The senior Clarke says Scouts is also a great way for parents to meet people, make friends and spend more time with their children.
“That’s a cool thing,” he says. “It’s also satisfying for parents to see their kids mature and do things on their own and learn to take care of themselves.
“I also like the fact that it’s tied to an organization with Christian values. That’s important.”
Helping Cub Scouts become Boy Scouts
After six years of serving as a volunteer leader of Pack 280’s Den 7, Adam Offerman of West Des Moines reflected upon the Scouting experience as members of his Patrol crossed over to become Boy Scouts during a March 2 ceremony held at the newly constructed Fred Maytag II Scout Center in Des Moines, one of the nation’s most modern Scouts headquarters.
From six years of leading weekly meetings in which he personally educated and trained members of his den/patrol, to the all-seasons campouts he helped coordinate and lead at Camp Mitigwa and Springbrook, to his work with Pinewood Derbies, popcorn sales and other Scouting activities, Offerman says the countless hours spent volunteering for the BSA are well worth the work.
“It has been rewarding seeing the boys become aware of their surroundings and each other. Seeing boys experience new things — like pitching a tent, building a fire and boating for the first time — means so much to me,” he says. “I realize this is Iowa, but some of these boys have never used a fishing pole, or been near a camp fire. For me, some of my greatest childhood memories are being in the outdoors. Being the person to witness these young men in nature come into contact with new experiences for the first time is awesome.”
Offerman says he became a den leader at the urging of his 11-year-old son, Aidan, when he first became a Cub Scout.

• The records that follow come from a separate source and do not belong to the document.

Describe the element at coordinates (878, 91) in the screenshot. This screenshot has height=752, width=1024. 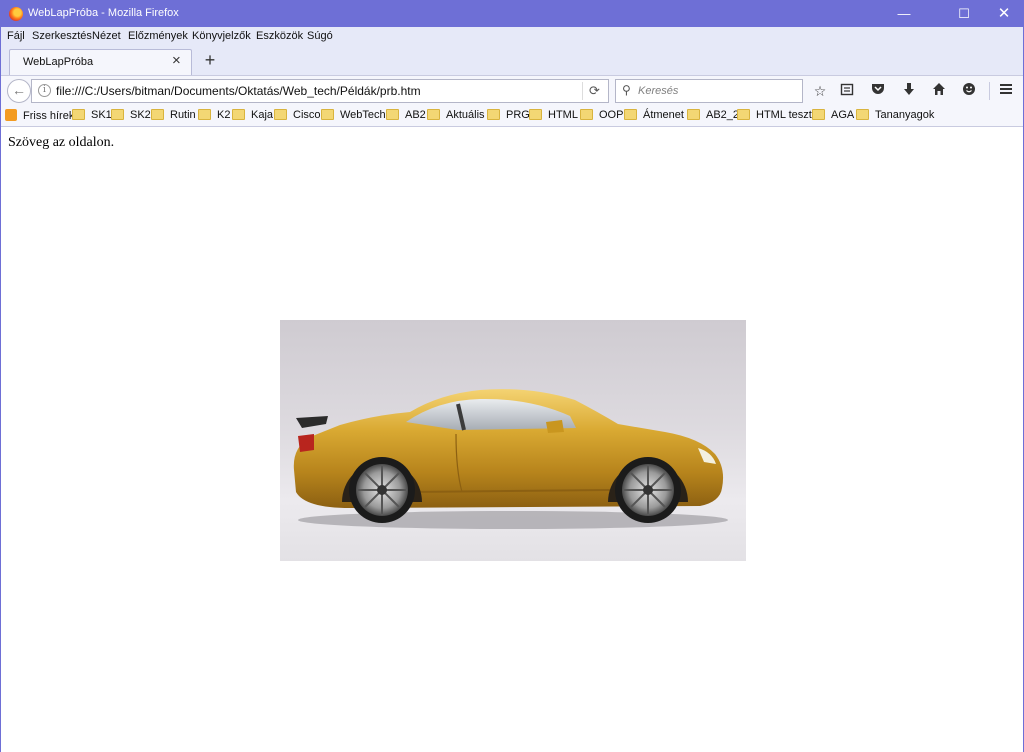
I see `pocket-icon` at that location.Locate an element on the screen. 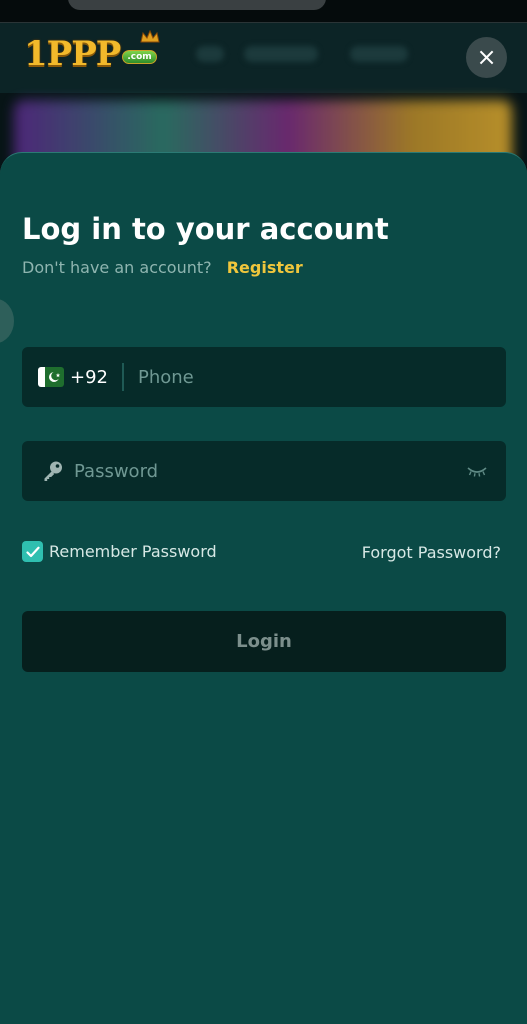 The image size is (527, 1024). checkmark-icon is located at coordinates (32, 552).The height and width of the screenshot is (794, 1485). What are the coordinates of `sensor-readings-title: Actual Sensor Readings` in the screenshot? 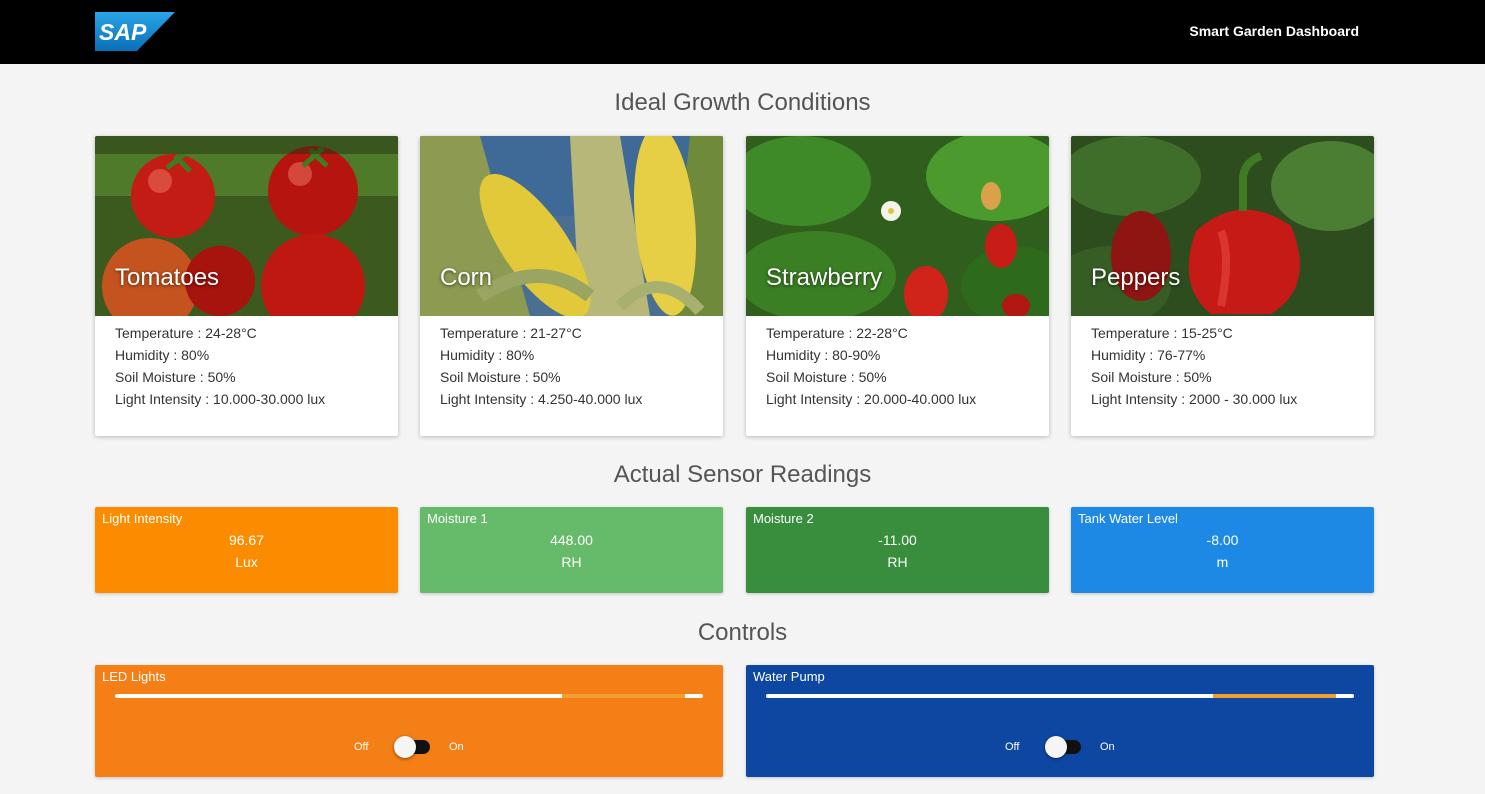 It's located at (742, 474).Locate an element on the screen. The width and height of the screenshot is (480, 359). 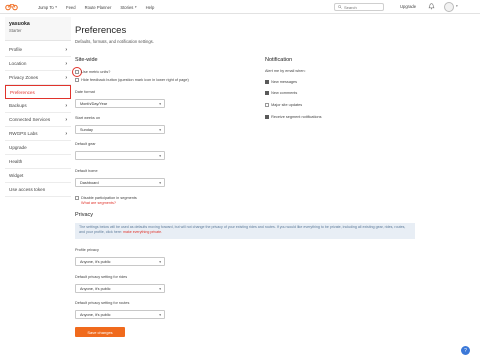
nav-feed: Feed is located at coordinates (71, 8). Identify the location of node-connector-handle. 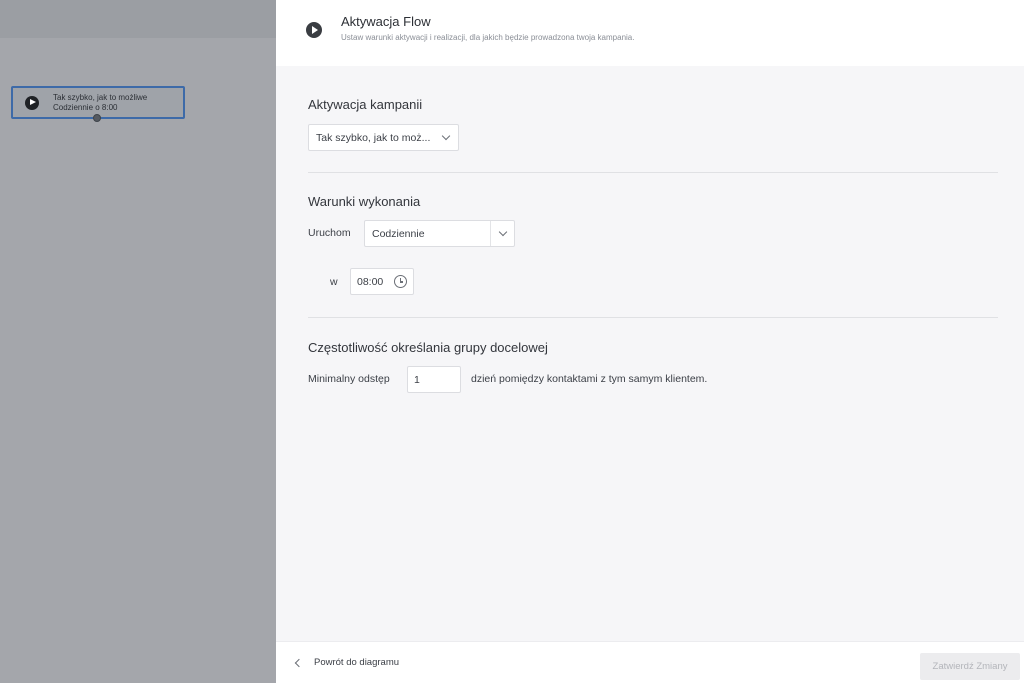
(97, 118). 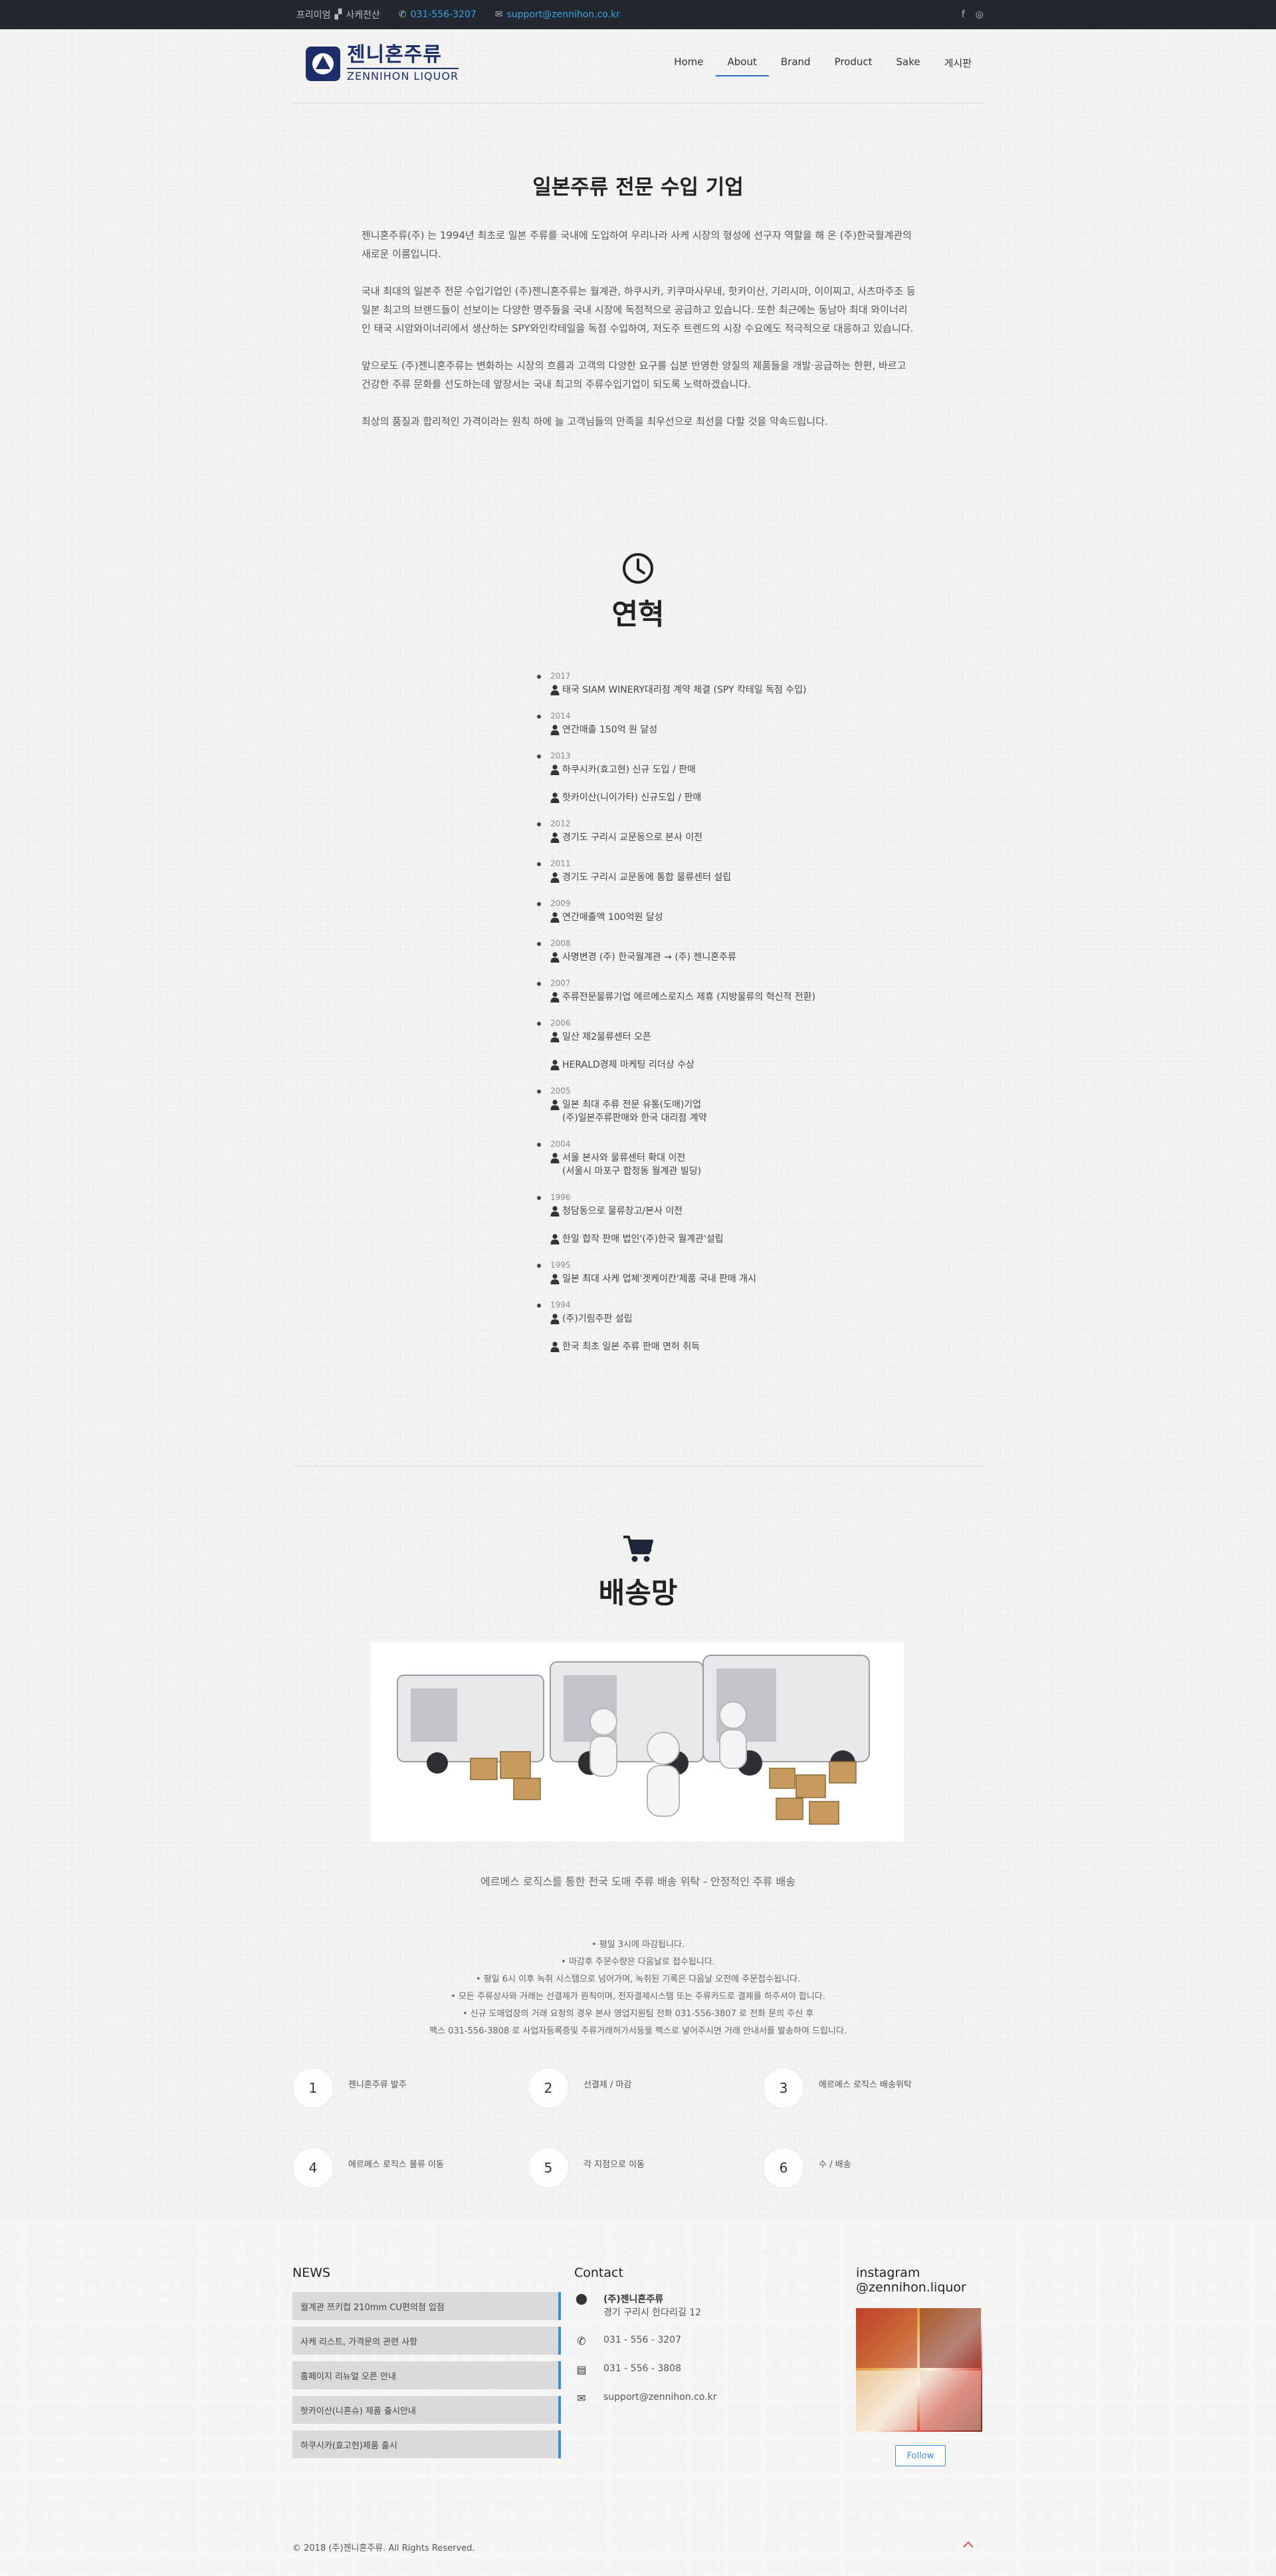 What do you see at coordinates (608, 2084) in the screenshot?
I see `step-label: 선결제 / 마감` at bounding box center [608, 2084].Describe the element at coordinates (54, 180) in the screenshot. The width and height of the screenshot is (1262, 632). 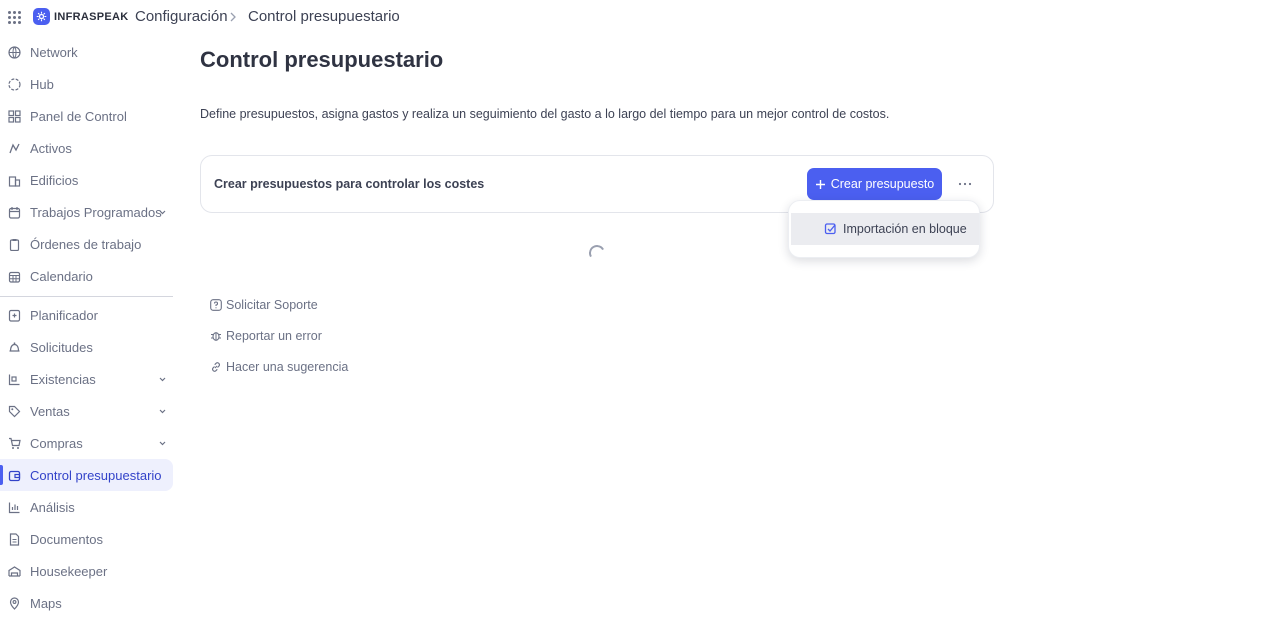
I see `sidebar-item-label: Edificios` at that location.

“I remember Aidan in first grade looking up at me and saying, ‘Dad, I want you to be my den leader.’ I felt a very strong, though somewhat reluctant feeling to come through for him. Since then I have taken personal pride in not only being a strong teacher for the boys, but to also be an example for my son,” he says.
Offerman further notes that the success of Scouts, like other youth programs, is dependent upon the support of parents.
“I have been blessed to work with some great, caring parents that want the best for their child. We are definitely stronger as a group, or Pack than we would be as individuals. Scouting has given me the power to give my son, what I hope to be, some of the greatest memories of his life,” he says.
How about an adventure?
During 14 years of BSA leadership, Pat Baldus has seen Scouts of all ranks prove themselves in a variety of environments that test their physical and mental skills. The father of two Eagle Scouts, Clark and Jason, he knows firsthand that if given the proper guidance, Scouts benefit from challenges that prepares them for adulthood.
“When they go camping, they learn how to buy their own food, cook it and do the dishes and learn how to be independent. When they become Boy Scouts, they meet kids from other schools and work with older Scouts, which is also beneficial. They also have access to programs that lead to careers in fields like radio and engineering. Scouts offers them a glimpse of what adult life is like,” says Baldus, scoutmaster of Troop 283 in West Des Moines.
Baldus says any Scout willing to do the work can achieve the rank of Eagle Scout.
“When the boys cross over to become Boy Scouts, I ask them give the program a fair shake and see what it offers. It’s not a race to become an Eagle Scout, because they can work at their own pace,” he says.
Like most volunteers, Baldus took a leadership role to spend more time with his sons and to teach them enduring life lessons. He says he plans to step down as Scoutmaster in the near future and that plans are in place for another leader to fill his position.
“Keeping the program healthy for the boys is key. Troop 283 is successful, and we have the leadership in place to keep it going,” he says.
Equally important, Baldus says, is that the mission of the Scouts endures.
“I remind the boys to look at the Scout laws as their code for life,” he says. “It’s a positive way of life.”